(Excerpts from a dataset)
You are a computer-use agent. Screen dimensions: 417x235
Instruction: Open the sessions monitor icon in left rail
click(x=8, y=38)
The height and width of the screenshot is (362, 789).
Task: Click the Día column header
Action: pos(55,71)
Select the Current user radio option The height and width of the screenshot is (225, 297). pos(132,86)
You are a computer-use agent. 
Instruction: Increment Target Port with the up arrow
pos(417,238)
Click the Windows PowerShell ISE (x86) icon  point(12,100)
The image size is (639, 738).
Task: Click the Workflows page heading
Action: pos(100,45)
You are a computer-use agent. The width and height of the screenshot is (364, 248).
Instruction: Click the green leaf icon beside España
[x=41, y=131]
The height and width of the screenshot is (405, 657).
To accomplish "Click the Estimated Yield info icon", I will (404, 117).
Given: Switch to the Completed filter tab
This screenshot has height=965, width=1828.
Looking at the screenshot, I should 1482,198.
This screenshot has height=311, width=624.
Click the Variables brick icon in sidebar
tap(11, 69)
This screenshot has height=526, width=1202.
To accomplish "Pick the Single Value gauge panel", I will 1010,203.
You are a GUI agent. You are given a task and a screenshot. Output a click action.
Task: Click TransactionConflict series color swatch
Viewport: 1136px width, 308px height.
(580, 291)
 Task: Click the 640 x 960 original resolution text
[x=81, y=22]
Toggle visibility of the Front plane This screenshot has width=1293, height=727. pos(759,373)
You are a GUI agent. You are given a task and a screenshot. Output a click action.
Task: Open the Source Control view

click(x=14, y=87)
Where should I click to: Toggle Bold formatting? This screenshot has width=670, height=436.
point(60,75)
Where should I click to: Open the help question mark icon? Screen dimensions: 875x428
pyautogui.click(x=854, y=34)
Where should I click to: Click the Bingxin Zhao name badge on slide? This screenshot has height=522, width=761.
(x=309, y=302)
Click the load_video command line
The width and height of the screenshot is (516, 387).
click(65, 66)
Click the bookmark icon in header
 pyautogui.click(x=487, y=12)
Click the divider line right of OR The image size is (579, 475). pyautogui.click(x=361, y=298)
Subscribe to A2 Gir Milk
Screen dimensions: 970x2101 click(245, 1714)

_EXERCISE DIRECTIONS_: For the entries above, transcribe precisely the lines from the one with "Task: Open the Source Control view" through the end, including both.

_ANSWER BOX_:
Task: Open the Source Control view

click(x=14, y=87)
Where should I click to: Toggle Bold formatting? This screenshot has width=670, height=436.
point(60,75)
Where should I click to: Open the help question mark icon? Screen dimensions: 875x428
pyautogui.click(x=854, y=34)
Where should I click to: Click the Bingxin Zhao name badge on slide? This screenshot has height=522, width=761.
(x=309, y=302)
Click the load_video command line
The width and height of the screenshot is (516, 387).
click(65, 66)
Click the bookmark icon in header
 pyautogui.click(x=487, y=12)
Click the divider line right of OR The image size is (579, 475). pyautogui.click(x=361, y=298)
Subscribe to A2 Gir Milk
Screen dimensions: 970x2101 click(245, 1714)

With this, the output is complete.